The reality of it all has stolen my dark underbelly. I have nothing to desire or eschew. The reality, unfortunately, seems quite bleak and so it seems, I may be forced to eschew it after all, out of sheer terror, because after so many of the things I’ve read/heard/seen, who the HELL would rightfully sign themselves up for this shit? WHO? I’m not being sarcastic.
Let me put it more postively, with some actions that might help, shall we? I wish sometimes that I could hear and read more about whatever moments there are of sheer joy in having children. How it’s not all bad. How marriages can survive without perpetual battles over childcare, screaming babies, the financial strain and General Torture that seems to accompany children.
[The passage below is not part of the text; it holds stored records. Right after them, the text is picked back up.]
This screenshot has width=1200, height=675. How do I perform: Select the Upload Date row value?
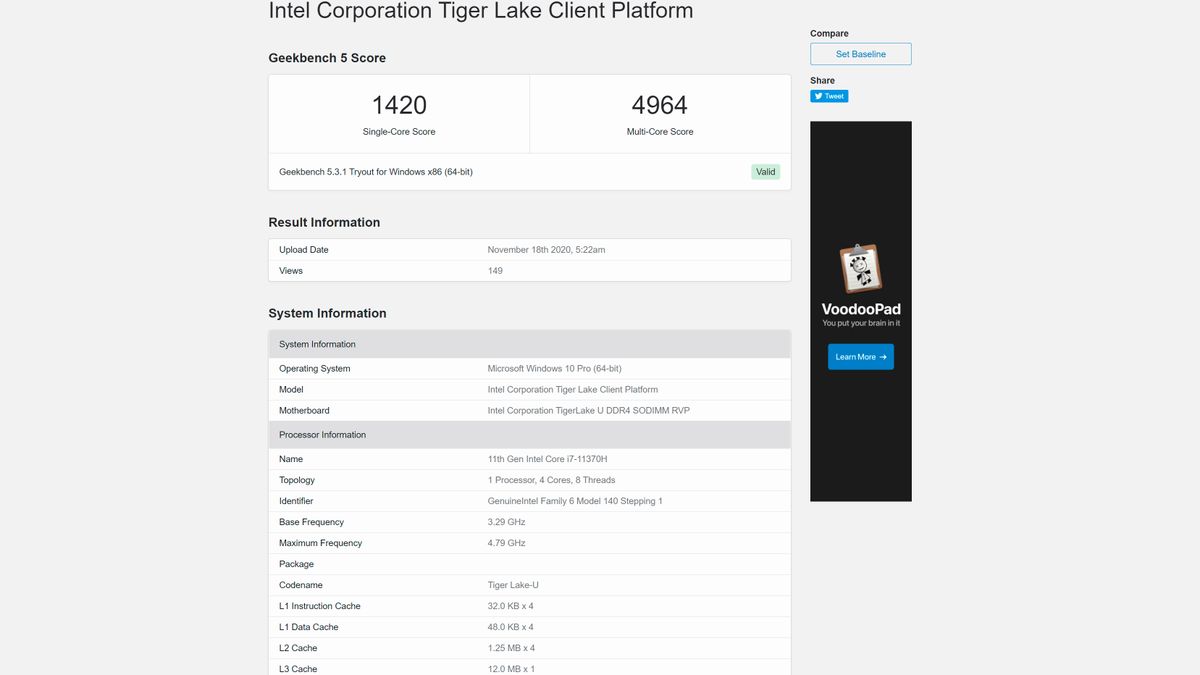click(x=546, y=250)
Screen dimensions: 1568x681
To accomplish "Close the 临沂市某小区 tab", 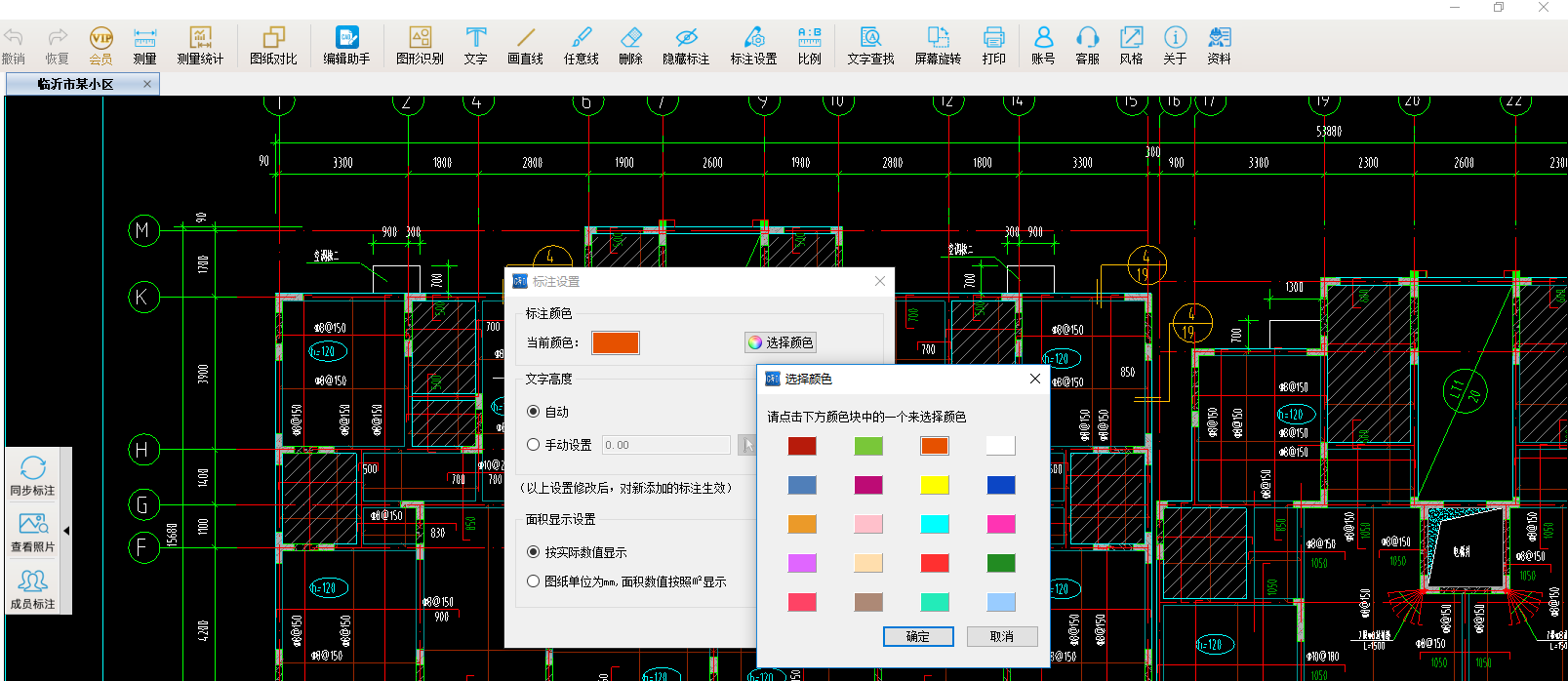I will click(x=147, y=84).
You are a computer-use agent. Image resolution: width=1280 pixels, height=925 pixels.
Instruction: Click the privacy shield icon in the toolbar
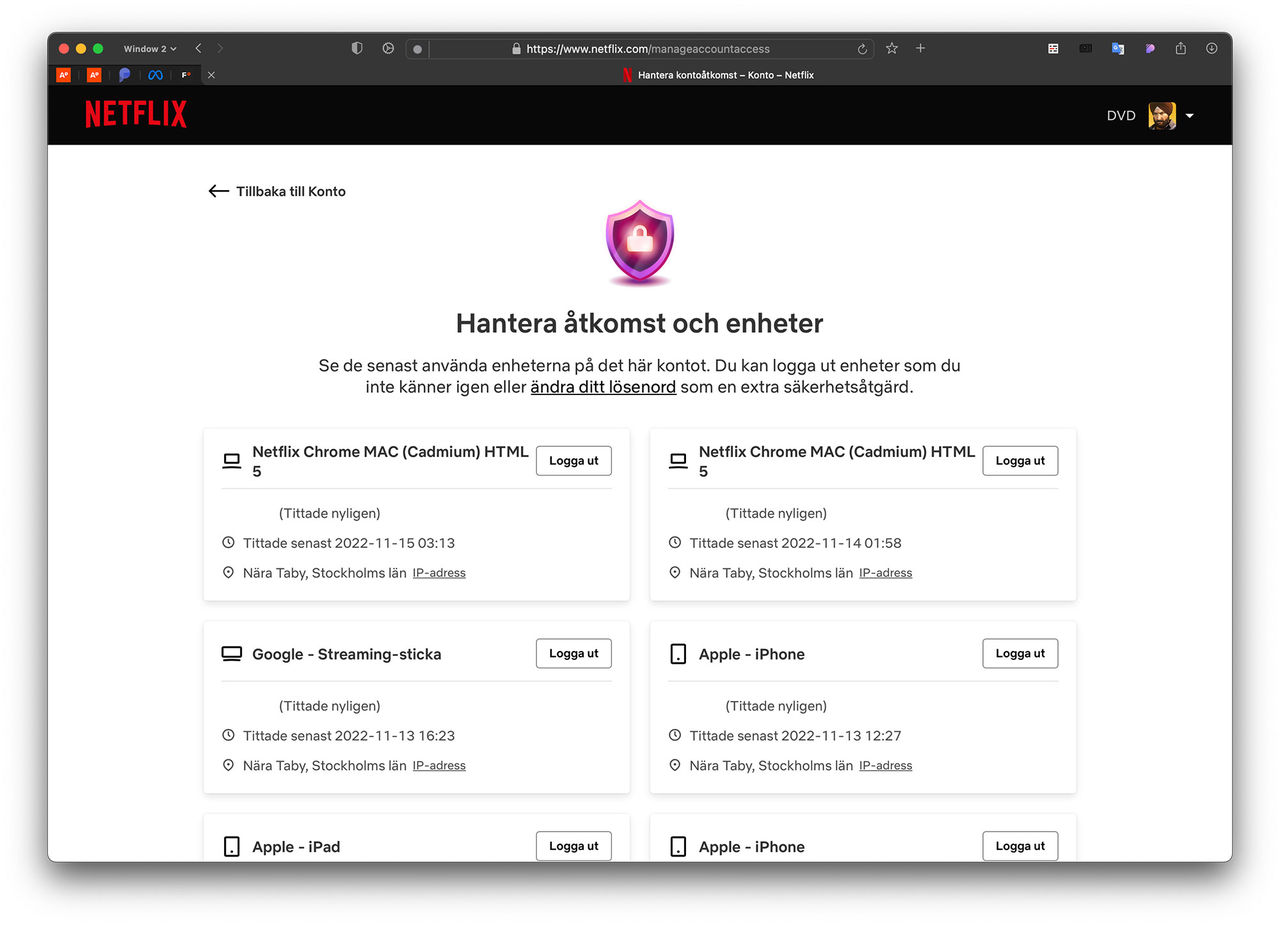coord(357,48)
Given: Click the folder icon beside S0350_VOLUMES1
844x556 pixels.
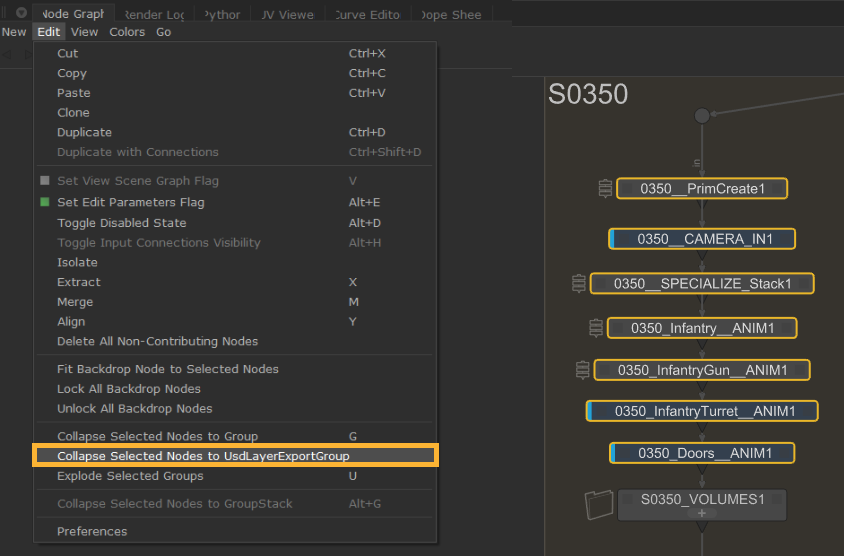Looking at the screenshot, I should tap(598, 505).
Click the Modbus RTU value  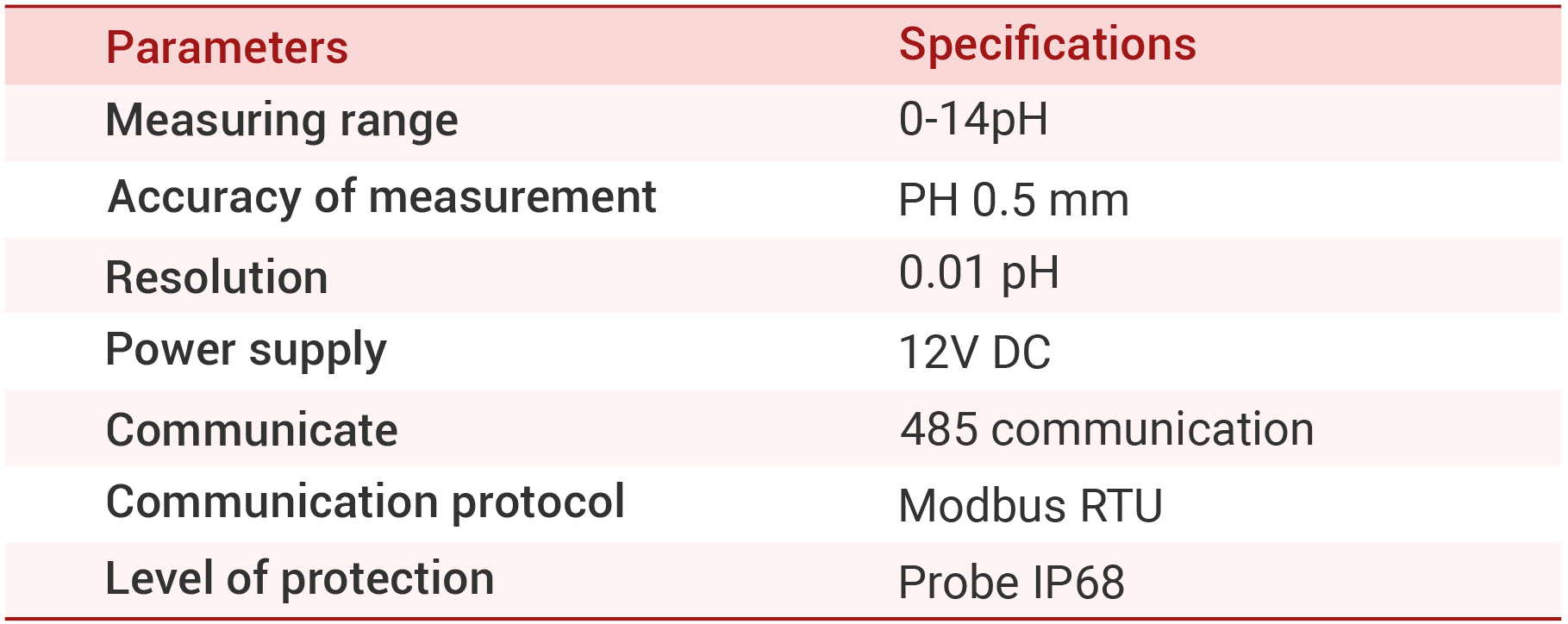pos(1031,506)
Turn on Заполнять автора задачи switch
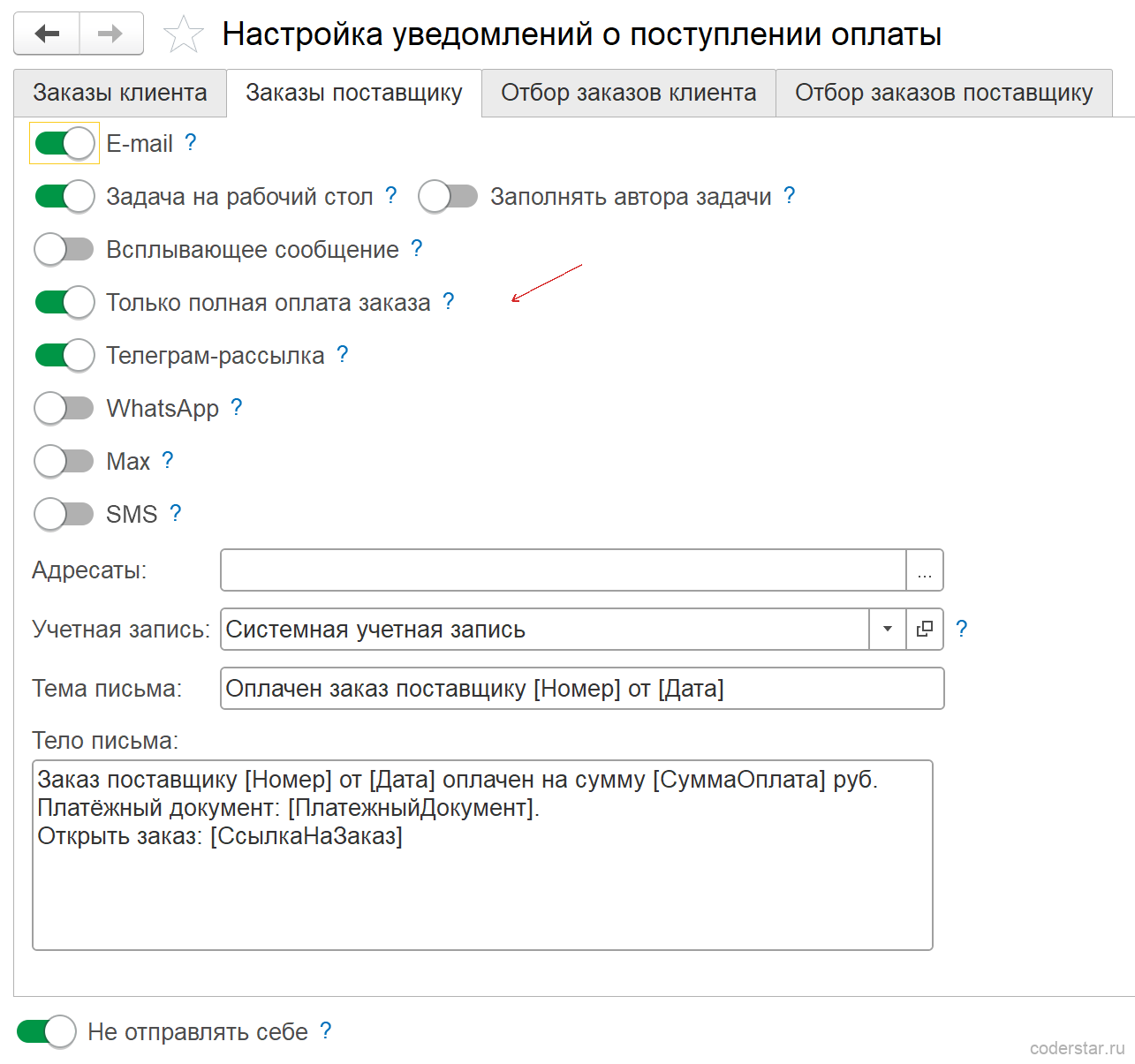The height and width of the screenshot is (1064, 1135). pyautogui.click(x=448, y=196)
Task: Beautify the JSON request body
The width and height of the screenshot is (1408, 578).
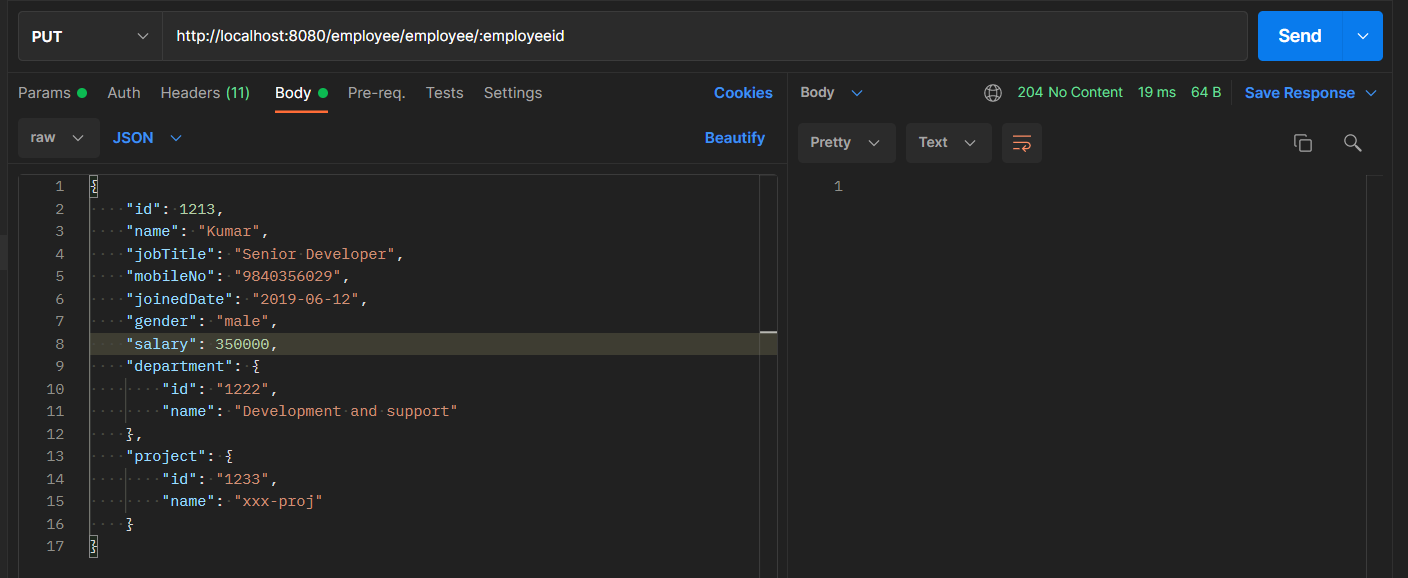Action: [735, 137]
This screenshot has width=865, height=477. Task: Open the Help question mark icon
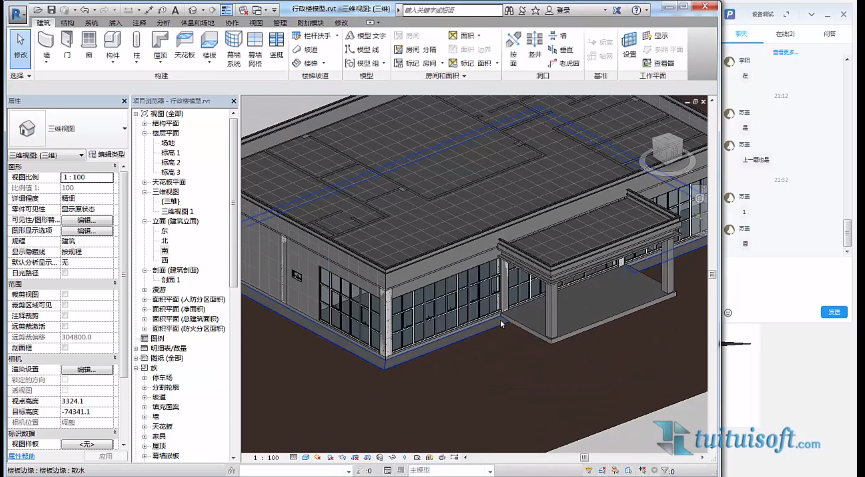click(636, 10)
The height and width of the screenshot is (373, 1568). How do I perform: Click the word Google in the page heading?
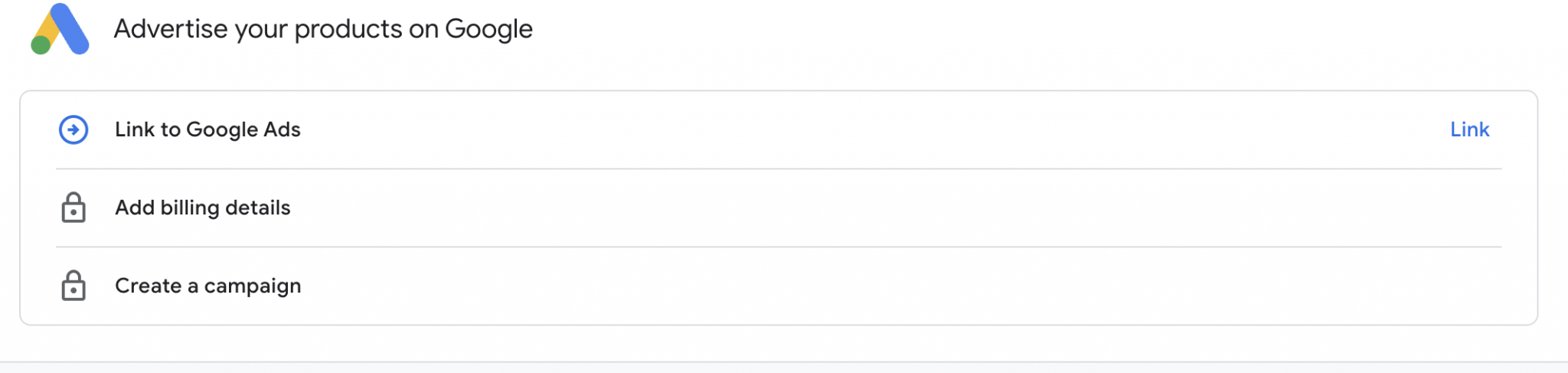[x=488, y=29]
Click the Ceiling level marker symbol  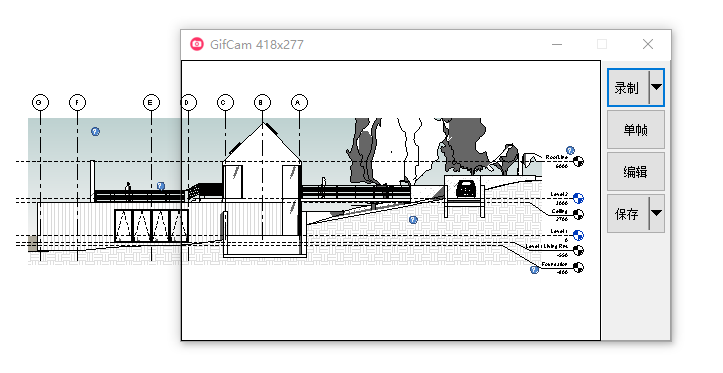pyautogui.click(x=578, y=214)
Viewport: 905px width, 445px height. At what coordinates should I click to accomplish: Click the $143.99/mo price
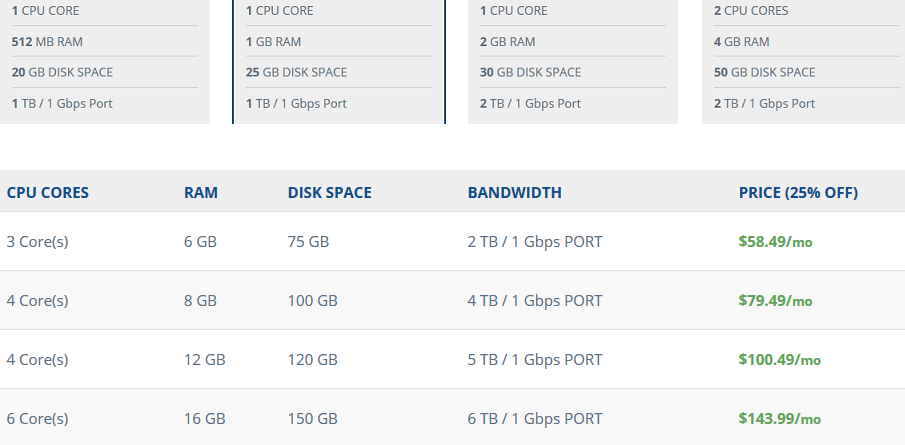[x=779, y=418]
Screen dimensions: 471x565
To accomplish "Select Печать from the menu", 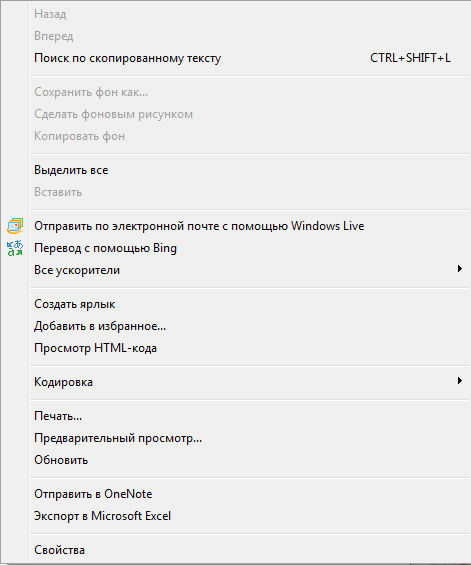I will [x=249, y=416].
How, even though sometimes there are moments of such unadulterated misery that it is highly possible you just might impale yourself on a passing stingray, the vast majority – or, hell, I’ll take anything higher than 30% – is beautiful, and holds such moments of wonder that you think you might explode with love. How a marriage can survive when two people are committed, even though they might be, ahem, volatile personalities.
Somebody tell me. Somebody tell me what it’s like after the babies. After they stop being more interactive pets and become fully-formed human beings with opinions – when they become financial drains, and whiners, and Little League members and dancers who beg for costumes and wives or husbands who overindulge against the other spouses wishes step in, and then spend their money on haircare, handbags and golf lessons instead of the college fund and OHGODTHEWORLDISENDINGSOMEBODYSAVEME.
Because honestly, I don’t get it yet. I *crave* babies. I crave babies in little socks with little feet and laughs that bounce off the walls and fill the room like bubbles. But kids? Marriage misery? I can’t see it.